Horst Sczerba, der 1947 geboren wurde, ist eigentlich Autor von Drehbüchern für Film und Fernsehen. Mit “Der Sturm in meinem Kopf” legt er einen späten, dafür aber nicht weniger beeindruckenden, Debütroman vor. Der Klappentext spricht übrigens von einem furiosen Psychogramm zwischen Zärtlichkeit und Mordlust, morbide und albtraumschön, doch im Grunde erzählt Horst Sczerba zunächst einmal eine klassische Liebesgeschichte. Junge liebt Mädchen, Mädchen liebt Junge. Doch ganz so klassisch geht es bei Georg und seiner großen Liebe Eva dann doch nicht zu. Georg, der als Beamter bei der Mordkommission arbeitet, verliebt sich in einen Engel, in Eva, ein Mädchen aus reichem Hause. Doch der jungen Liebe stellen sich zu Beginn zahlreiche Hindernisse in den Weg: beide schwanken in ihrer Liebe zueinander zwischen Obsession und gegenseitiger Zuneigung. Erst als die gemeinsame Tochter Marie zur Welt kommt, stellt sich so etwas wie Glück ein.

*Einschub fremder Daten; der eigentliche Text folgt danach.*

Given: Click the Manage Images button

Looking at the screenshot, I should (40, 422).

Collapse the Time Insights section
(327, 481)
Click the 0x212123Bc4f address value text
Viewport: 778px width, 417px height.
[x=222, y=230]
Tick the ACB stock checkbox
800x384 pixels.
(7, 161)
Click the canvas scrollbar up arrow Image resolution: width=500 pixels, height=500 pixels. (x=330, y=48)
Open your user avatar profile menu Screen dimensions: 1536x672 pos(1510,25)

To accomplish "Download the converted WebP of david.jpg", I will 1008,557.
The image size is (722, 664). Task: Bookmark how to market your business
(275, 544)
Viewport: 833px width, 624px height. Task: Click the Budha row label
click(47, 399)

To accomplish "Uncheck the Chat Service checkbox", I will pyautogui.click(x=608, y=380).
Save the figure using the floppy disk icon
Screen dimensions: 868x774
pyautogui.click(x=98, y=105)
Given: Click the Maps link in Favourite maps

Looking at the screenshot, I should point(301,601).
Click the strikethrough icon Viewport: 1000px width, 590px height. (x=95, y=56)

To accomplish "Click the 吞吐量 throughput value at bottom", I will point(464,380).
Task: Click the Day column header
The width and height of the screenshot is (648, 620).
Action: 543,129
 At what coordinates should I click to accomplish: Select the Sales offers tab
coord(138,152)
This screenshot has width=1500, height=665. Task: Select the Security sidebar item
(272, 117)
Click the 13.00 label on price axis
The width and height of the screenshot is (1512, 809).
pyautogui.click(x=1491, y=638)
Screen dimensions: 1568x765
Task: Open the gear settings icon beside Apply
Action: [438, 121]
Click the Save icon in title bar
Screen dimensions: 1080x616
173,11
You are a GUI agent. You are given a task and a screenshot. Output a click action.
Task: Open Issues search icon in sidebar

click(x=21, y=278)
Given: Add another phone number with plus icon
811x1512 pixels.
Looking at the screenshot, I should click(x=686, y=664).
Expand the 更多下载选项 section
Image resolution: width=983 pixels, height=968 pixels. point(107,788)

“Manchmal wäre ich gerne eine Fliege. Es ist so einfach: Man kann überall hin, alles kann man sehen, ohne selber gesehen zu werden. Einer Fliege stehen die Geheimnisse der Welt offen. Vor einer Fliege kann sich niemand verstecken.”

An einem Wintertag bringt Eva die gemeinsame Tochter zu einem Kindergeburtstag. Die Bremsscheiben des Autos sind abgefahren, es hat nicht einmal Winterreifen drauf. Georg weiß das, aber Eva weiß das nicht. Georg kann an diesem Tag nicht fahren, weil er beim Tauchen im Schwimmbecken einen Schwächeanfall hatte – es ist der übermäßige Alkoholkonsum, der ihm zugesetzt hat. Wenn er damals weniger getrunken hätte, wenn er damals Marie selbst zum Geburtstag gefahren hätte, wenn er sich um die Bremsen und Reifen rechtzeitig gekümmert hätte – dann würden Frau und Tochter heute noch leben. So sterben beide auf einer Kreuzung, weil das Auto an einer roten Ampel nicht zum Stehen kommt.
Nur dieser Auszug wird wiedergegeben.